Thanks guys! This is great!


----------



## DatShoGuy (Jan 25, 2016)

And Grey Poupon. Rich people love their Grey Poupon - sure to get you those 5 stars.


----------



## UberMeansSuper (Aug 3, 2015)

I used to be the water-and-candy type after signing up because my rating started coming down. After I signed up for this forum, I learned that being a water-and-candy driver doesn't really help your ratings and may set a precedent for the pax to think they are entitled to this from every other driver. Plus, it's actually the drunks that I was giving rides to that were tanking my rating (car was clean, brand-new car so it wasn't a smells issue, leather seats [which I started covering soon], etc.).
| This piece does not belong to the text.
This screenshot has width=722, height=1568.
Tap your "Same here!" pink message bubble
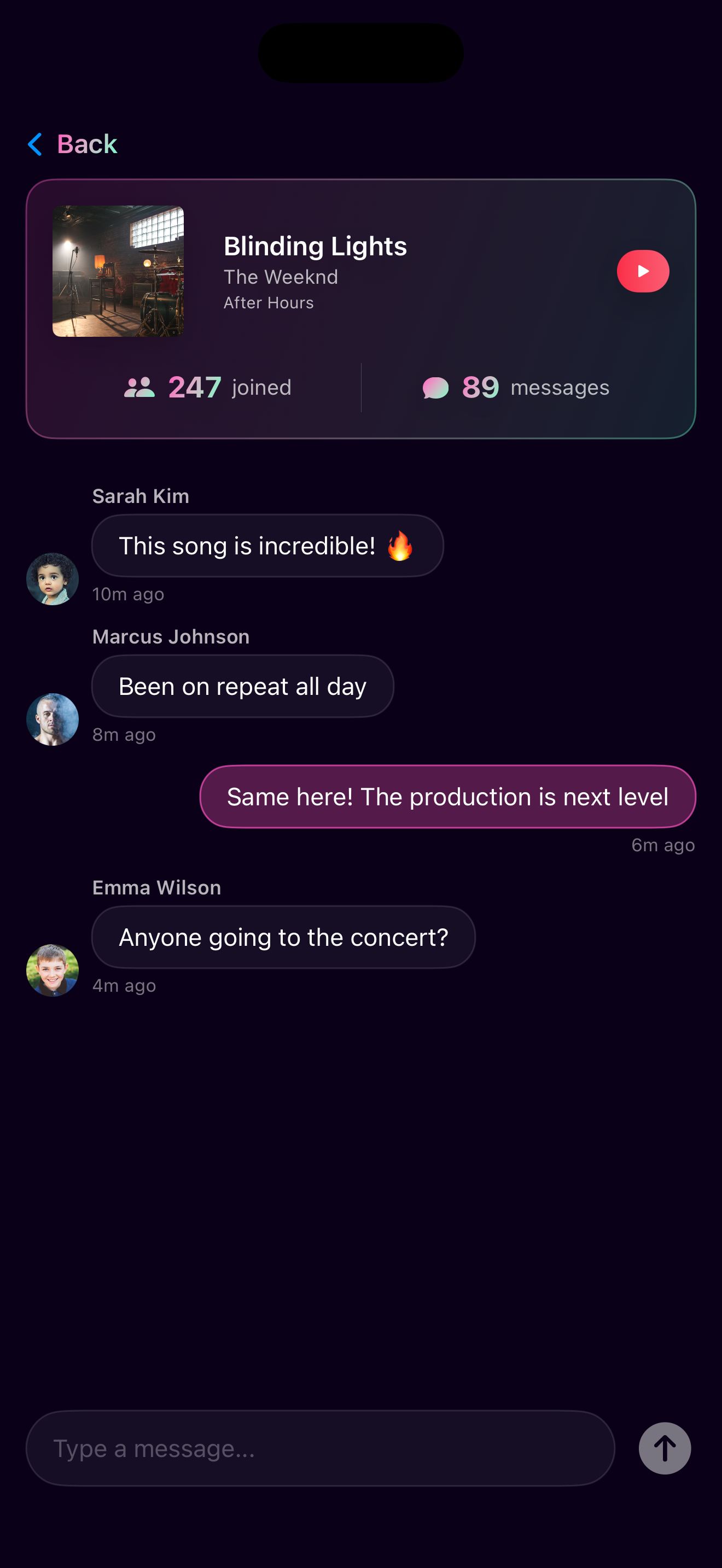447,796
Anyway, maybe one day, if it's sweltering hot, I'll bring a few waters, but I don't bring that along anymore. Screw them all at $0.85/mi. + $0.10/min. They wouldn't even tip.


----------



## UberMeansSuper (Aug 3, 2015)

Here's what I have in my car now:

*Pax Amenities*:
- iPhone Lightning-type and Android micro-USB chargers (connected to a cigarette lighter USB charger in my center console to prevent theft)
- Compact garbage can with the word "TRASH" in 3D glow-in-the-dark letters
- First Aid kit (in the trunk in case of _real_ need - leave it up front and everyone and their mom will be needing a f'ing Band-Aid)

*CYA Amenities*:
- Dash cam (working on getting a dual-channel one like mentioned above, but it'll do for now)
- Paper towels (again, trunk)
- All-Surface cleaner (trunk!)
- Dash phone mount
- Personal charger (they don't get to use my $20 charger; they can use the cables I got at the Five Below)
- Yellow flashing rear- and front-facing strobes (to indicate to other cars that I'm about to slow the f--- down or to call attention to my car because, I'll be damned if you can't find my car with the blinking hazard lights. No, you entitled self-centered, making-more-than-I-do-in-a-month-in-one-day-of-work a'hole)
- Rubber floor mats


----------